Across the City, the talk is of bargains to be had, of deals to be done at mind-bogglingly low prices.

I’m not referring to the January sales in the shops but in the amounts fund managers will be paying in future for analysts’ research. Under the new MiFID II legislation that came into force on 3 January, asset managers must now pay directly for research rather than have it combined with trading commissions.

The funds have indicated they will pay the so-called “unbundled” research cost themselves, out of their profit and loss accounts, rather than pass it on to clients. The result has been a price war as the mighty investment banks have scrambled to sign up the funds.

Some extraordinary tales of negotiations and outcomes are being bandied around: the investment bank that used to charge north of $500,000 for its services to one fund, that priced its research at little more than $100,000 in an opening gambit, only to come down still further, to less than $10,000; the massive bank that said an hour with one of its analysts could be worth up to $20,000 (£14,759) but is now prepared to charge less than a tenth of that, and in arrears, which presumably means if the research turns out to be rubbish the fund manager can just refuse to pay.

This, though, is research that costs millions of dollars to produce. So why the unbank-like rush of generosity?

The answer, of course, is that the large banks are being far from charitable: they’re keen to build market share, to hog the market, to price out of the industry the smaller players that do not have their vast resources and cannot weather these discounted price levels.

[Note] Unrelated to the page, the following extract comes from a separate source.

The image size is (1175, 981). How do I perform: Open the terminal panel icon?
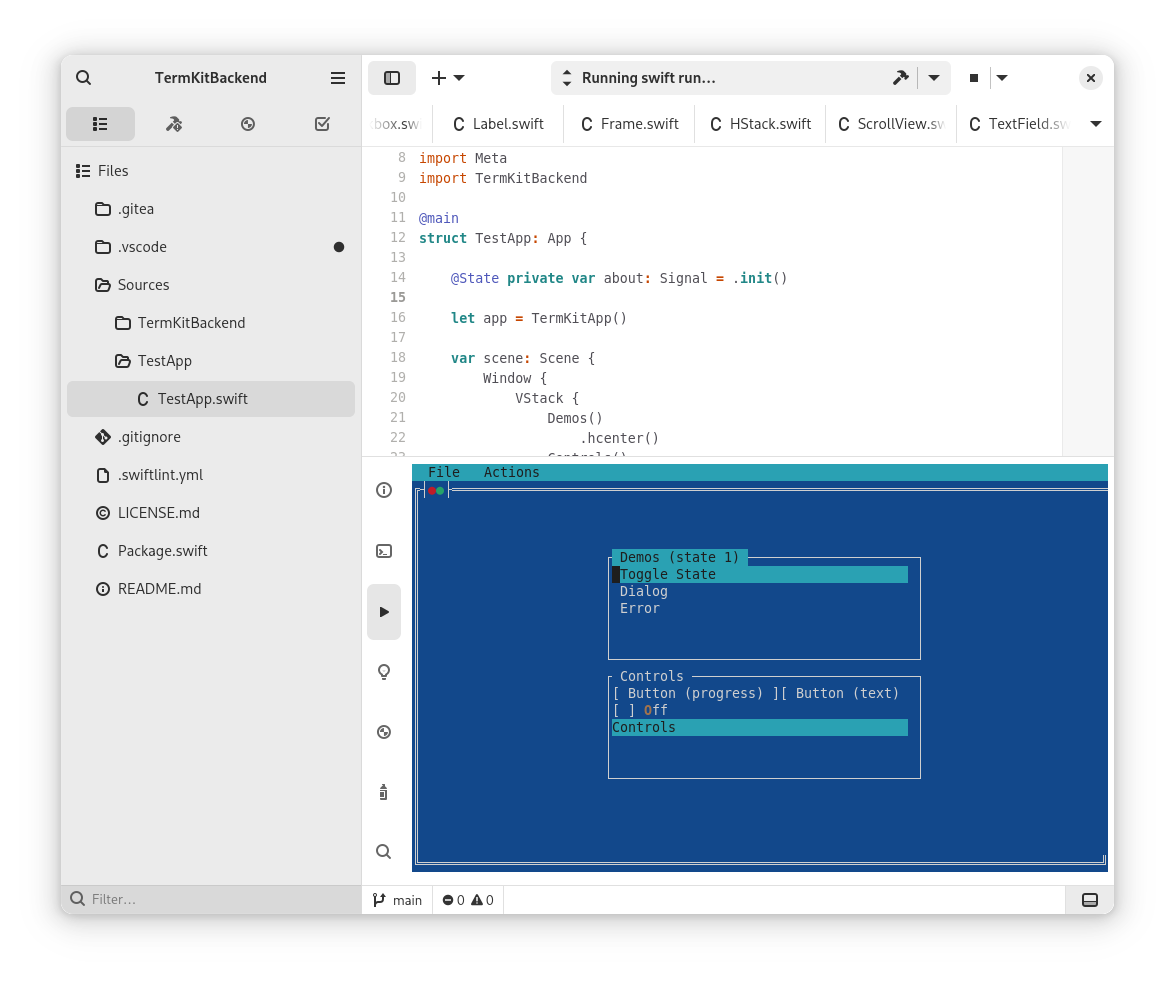click(384, 551)
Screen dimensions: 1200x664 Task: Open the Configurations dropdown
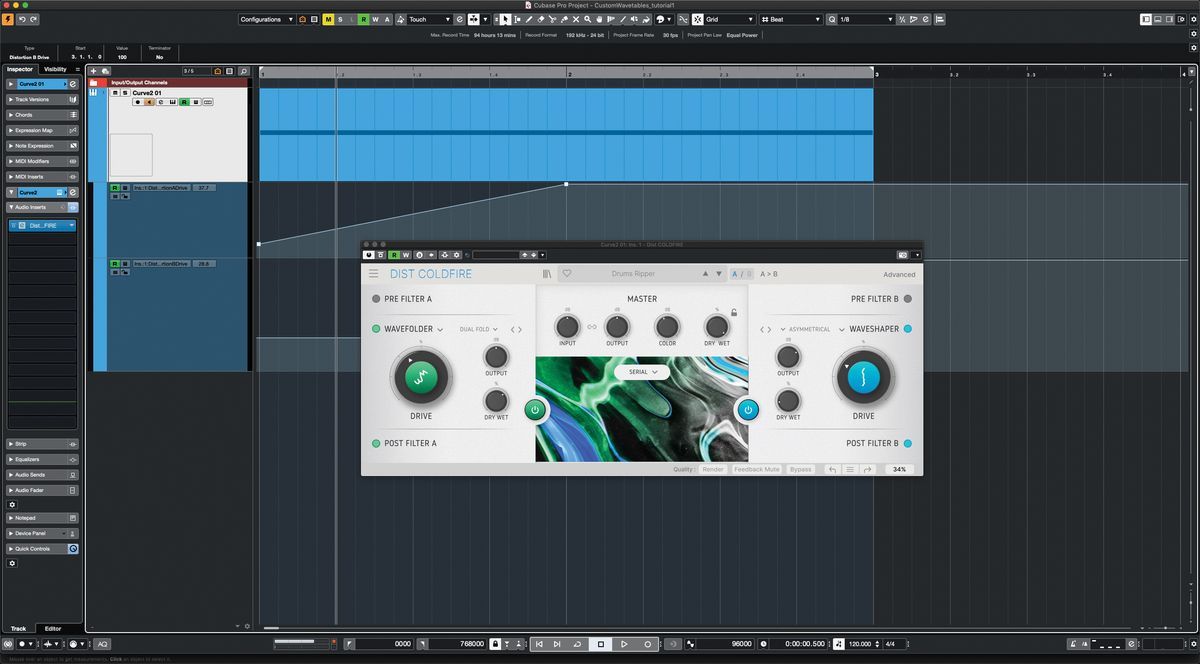(x=263, y=18)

There is irony, too, in the fact the banks have been able to behave in this fashion precisely because the fund managers have determined they will not spread charges for research to customers. Initially, they said they would expect their clients to cough up. Then they changed their minds and said they would pick up the tab. But by saying they will take on the costs themselves they’re keen to keep them down – not more than 3 per cent of pre-tax profit.

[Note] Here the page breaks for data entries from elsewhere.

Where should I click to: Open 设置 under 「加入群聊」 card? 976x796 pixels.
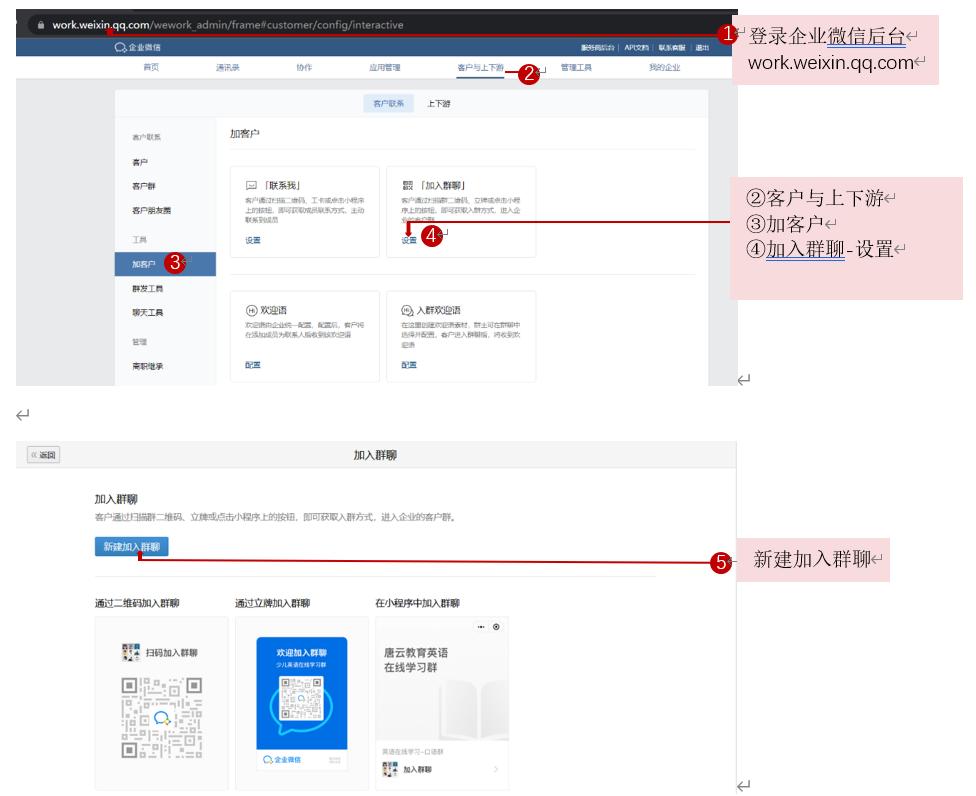[406, 241]
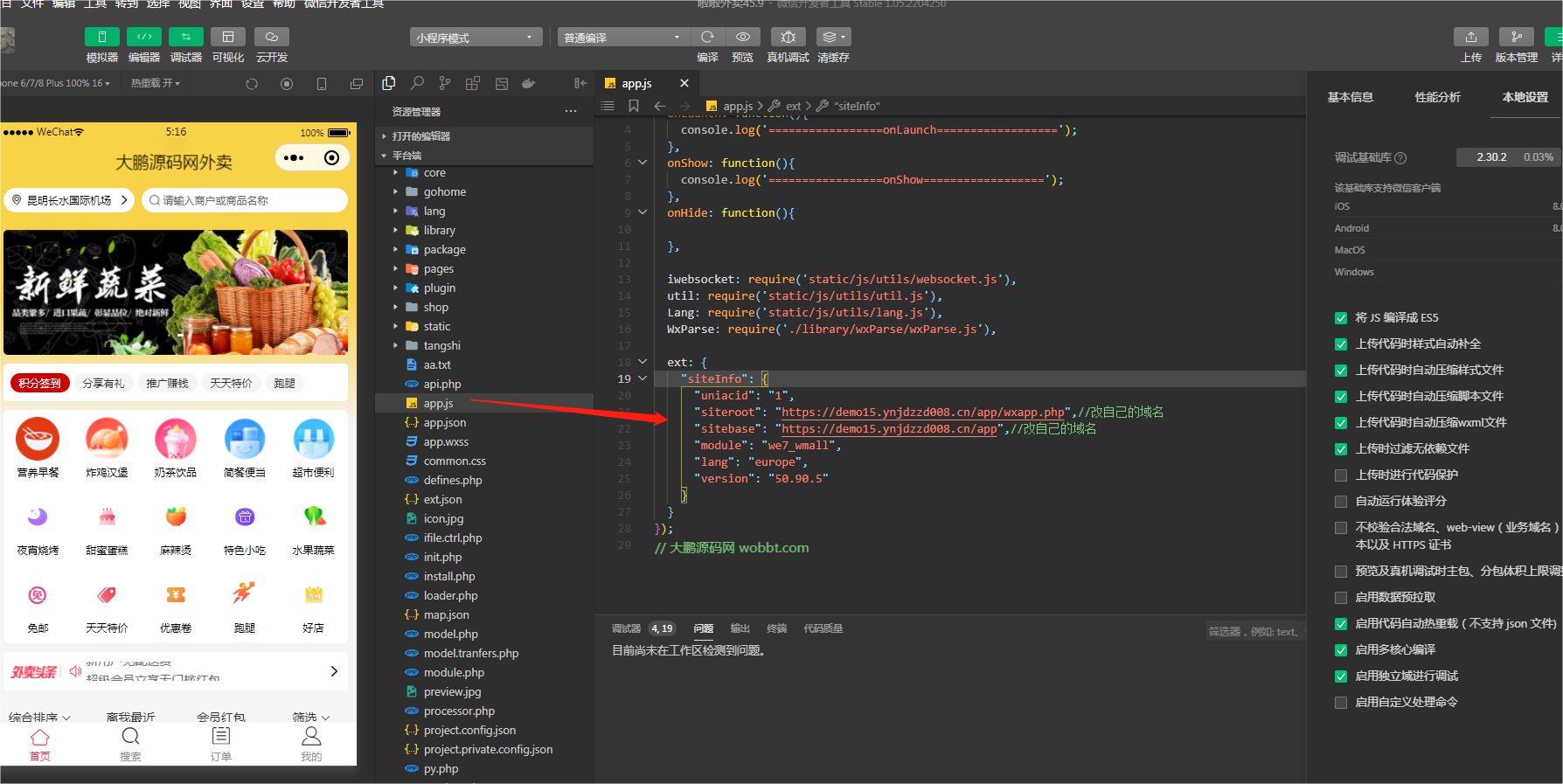
Task: Enable the 启用数据预拉取 checkbox
Action: pos(1341,598)
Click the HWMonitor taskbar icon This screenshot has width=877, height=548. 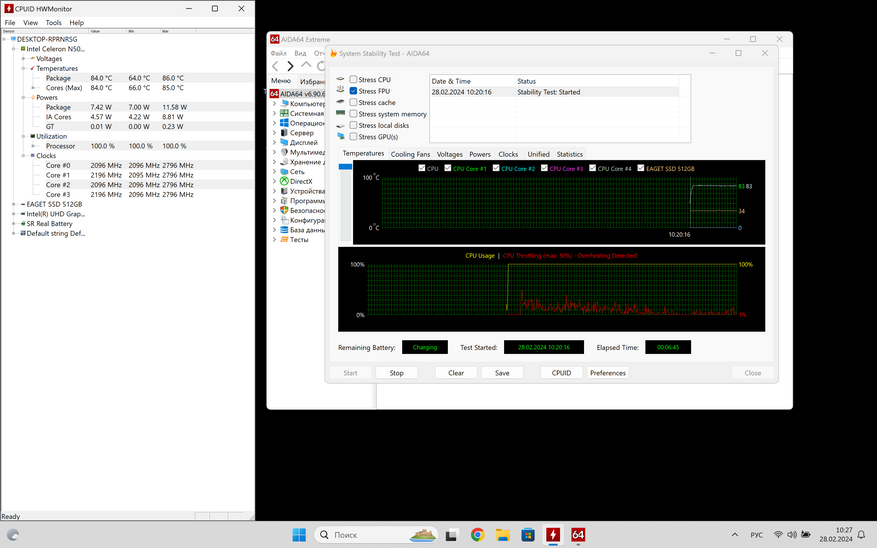tap(553, 535)
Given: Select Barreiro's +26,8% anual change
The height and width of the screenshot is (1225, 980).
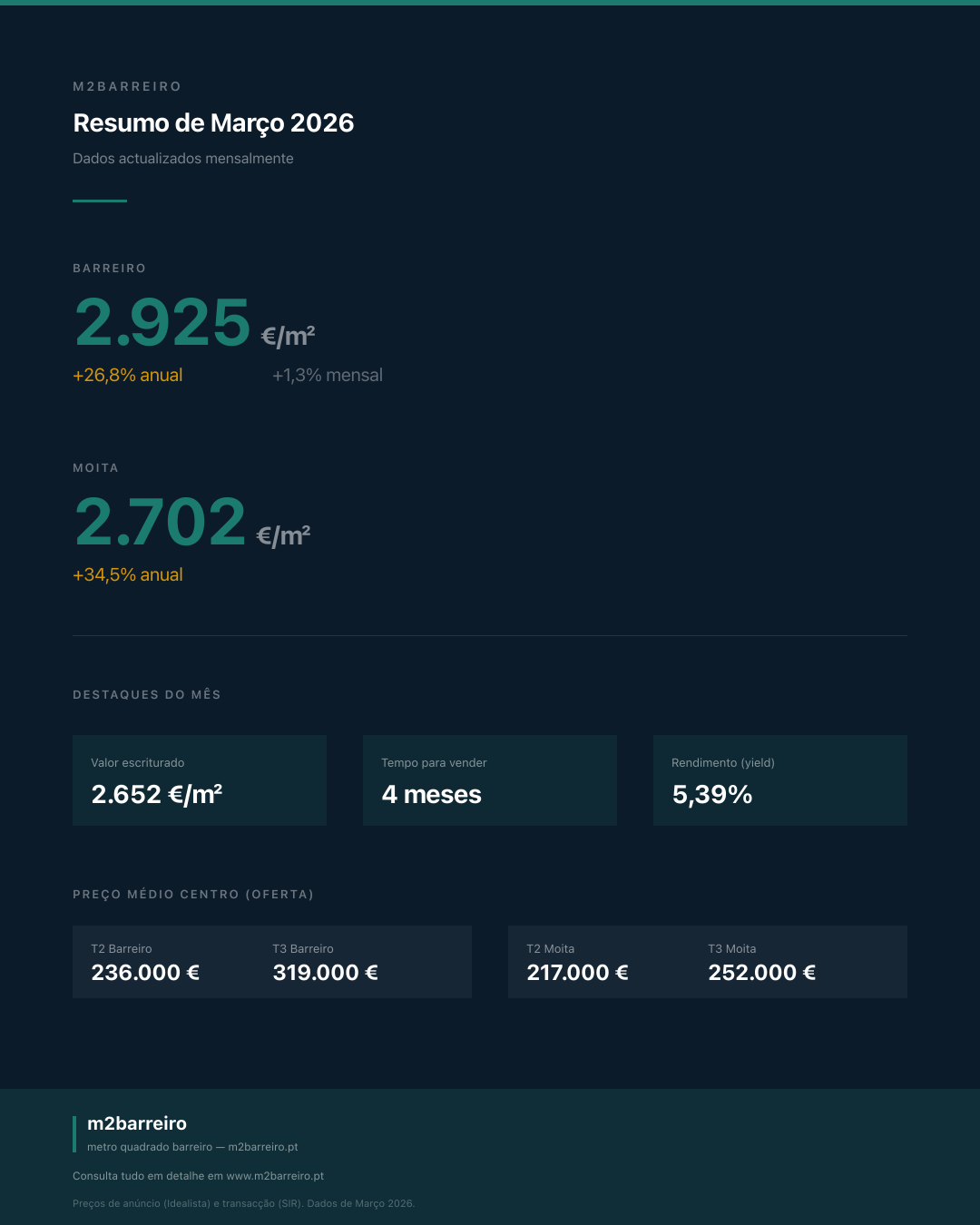Looking at the screenshot, I should click(128, 376).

Capital Access Group, a firm that advises companies on how they should engage with investors, has said it expects the UK’s total fund management budget for research to fall from around £200m to £90m this year. Given the talk in the City that now seems optimistic.

Sensing an opportunity to grow their business, and sniffing blood, the giant banks have moved, slashing their prices to shore up the relationships with the funds and the owning groups, something that can yield all sorts of spin-offs across the investment banking spectrum of activities, and at the same time to drive the competition out of the market.

But this raises an awkward legal question. Offering anything that might be considered an inducement to trade with a particular bank or broker is contrary to the rules. Given the scale of the discounts on offer and the fact they’re heavily subsidised, with little attempt by the bank to even come close to covering its costs, it must be hard to argue this is not a rule-breaking incentive.

Also, it goes against the overall spirit and guiding light of MiFID II, which is all about cleaning up the system, making it less opaque and introducing clear transparency of charges. The price for the research may be declared, but that disclosure is meaningless if it comes on the back of a massive, hidden subsidy and bears no semblance to reality.

So far the response of the regulators has been non-committal. They called in the banks and told them they thought their actions were anti-competitive. Otherwise, though, they are sticking to a line that the investment managers must ensure the strictures on inducements are not being broken, and welcoming the positive consumer outcome that the cost of research is coming down, and how that can only be good news for the end-user, the client.

Well, up to a point. How the rules are not being breached when the price is so low, and so far removed from the amount the research is actually costing the bank to produce, is difficult to fathom.

The end result will be one of damage to the investment industry. The effect, inevitably, of the giant banks’ aggressive stance will be to cut back on some of the quality and breadth of research they supply. Stocks will not be analysed or if they are, the scrutiny will be done badly. Plus, their fierce price-lowering approach is bound to damage revenues at the smaller firms – the second tier banks, small-cap stockbrokers and independent research houses. That can only result in a reduction to their services or their disappearance completely. That means loss of analysts’ jobs and less coverage of stocks – something that will only harm the investor.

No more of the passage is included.